Shavuot = central column energy = balancing the energy as the Israelites represent balance. This holiday centers around receiving the Torah and signifies the third month the Israelites left Egypt – which is the central column according to the months.
Sukkoth = left column energy = dealing with judgement and for this reason it comes right after Rosh Hashanah and Yom Kippur. This is further why it is written that Hoshanah Rabba is the last chance for judgement for each of us in the coming year. On Hoshanah Rabba it is thus wise to behave in accordance with the Zohar and check the shadow under the moonlight while studying all night. This prevents any kind of judgment in your life. For Sukkoth, we hear the expression “His left arm under my head and His right arm around me” – which tells us this holiday is aligned with
the left column.
n Sukkoth we fix judgement, on Passover we seek to give and share more and on Shavuot we work on balance in our life.
And this brings us to the final aspect of today’s portion and the son who cursed the name of God.
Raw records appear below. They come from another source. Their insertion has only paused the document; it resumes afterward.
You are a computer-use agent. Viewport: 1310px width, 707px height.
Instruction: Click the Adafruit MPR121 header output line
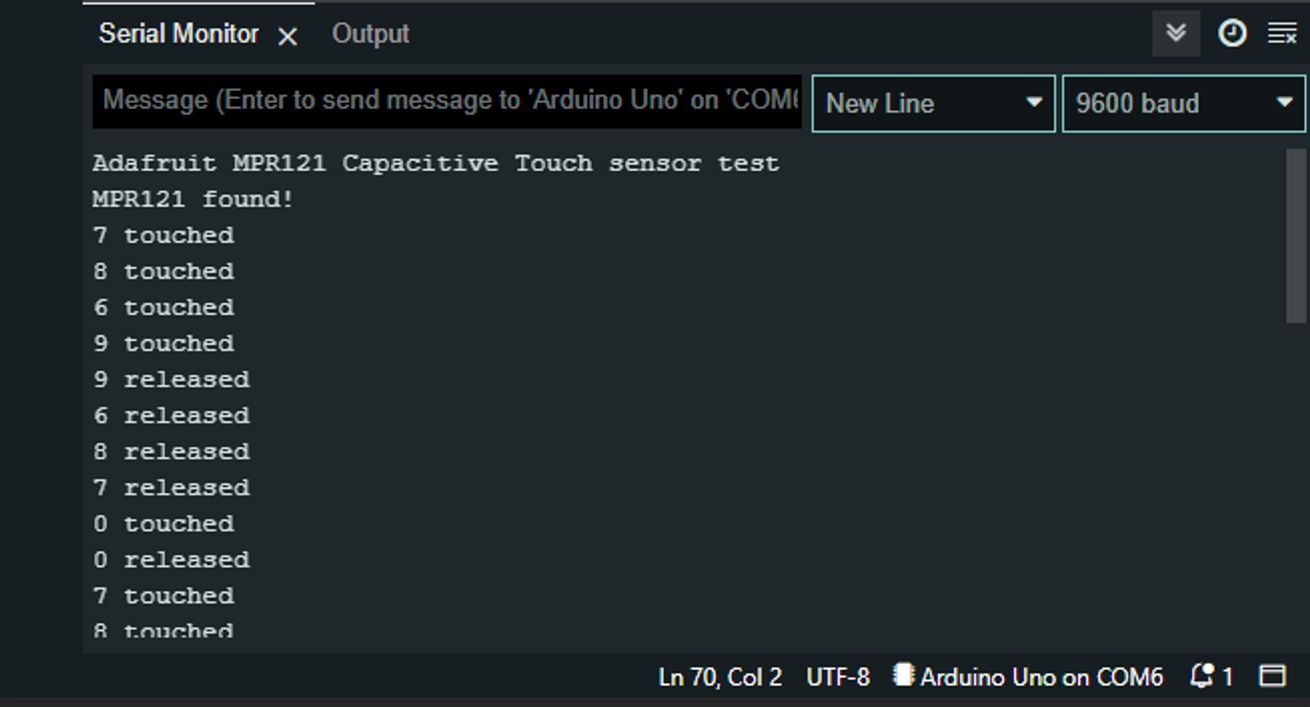pos(435,163)
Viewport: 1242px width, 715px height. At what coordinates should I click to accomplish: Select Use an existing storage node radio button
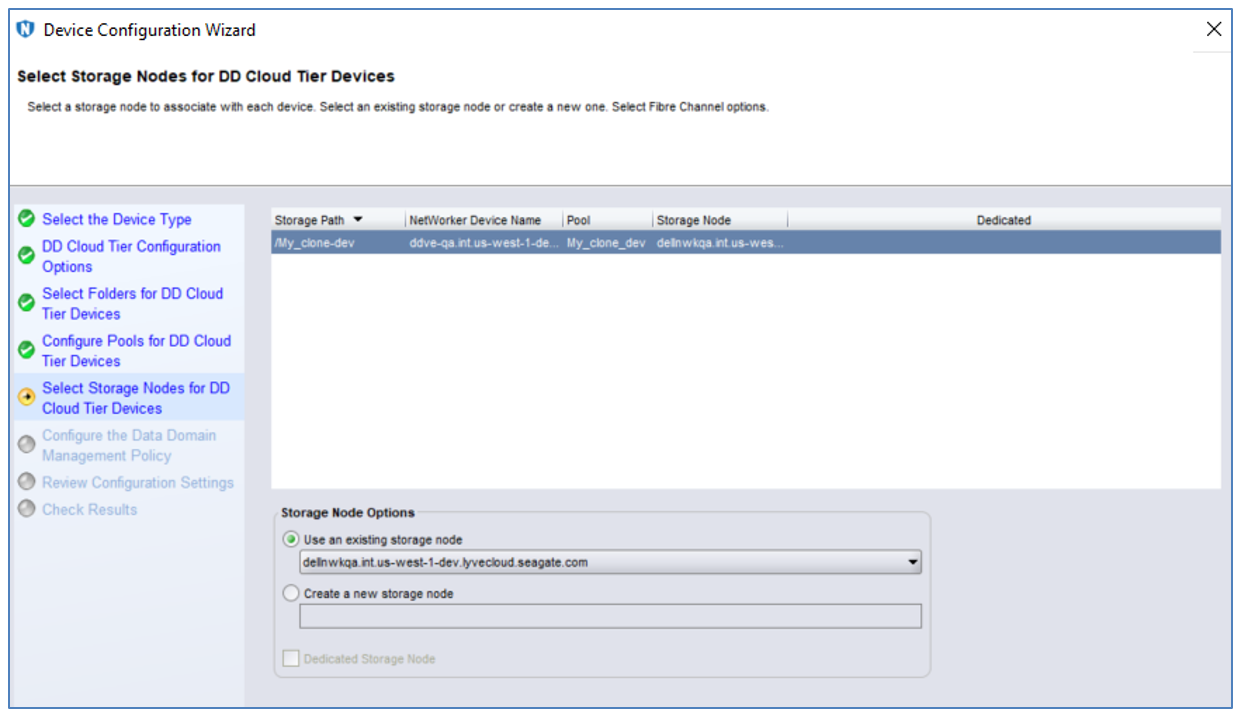click(291, 539)
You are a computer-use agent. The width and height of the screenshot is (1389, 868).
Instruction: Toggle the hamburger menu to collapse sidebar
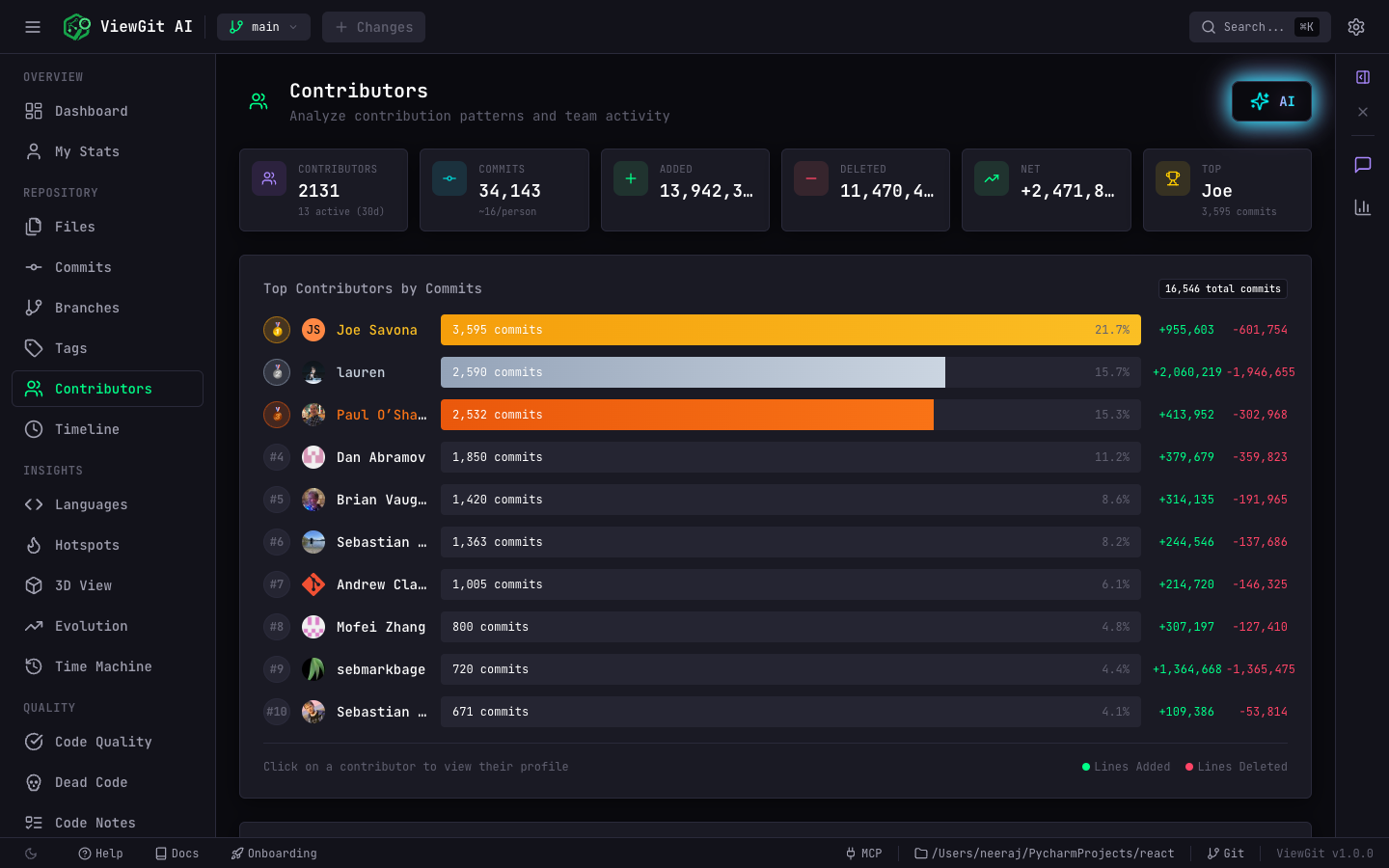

Let’s take a look at what this means. If you explore the Talmud it says that there are four types of death; stoning, strangulation, fire and sword. But these types of death never happened so what is this story about? The Torah tries to teach us here that if we don’t apply the three-column system (and thus learn how to share, how to restrain our judgment and to connect to the central column) then we will fall into wrong doing and the wrong doing will place a person on a trajectory towards the four different types of death. This week, the Torah is helping us to balance ourselves and through this balance we will be able to prevent ourselves from falling into any type of negativity for the rest of the week.
As we all know, next Monday night (May 11th) will be the death anniversary of Rabbi Shimon Bar Yochai. When we hear the word death we think it’s a sad day but Rabbi Shimon Bar Yochai chose the day he would die and he died specifically on the Omer so he could open the channel of love for all of us. For this reason, it’s customary to stay awake the entire night until May 12th in the morning we have the opportunity to open things in our lives that seem stuck.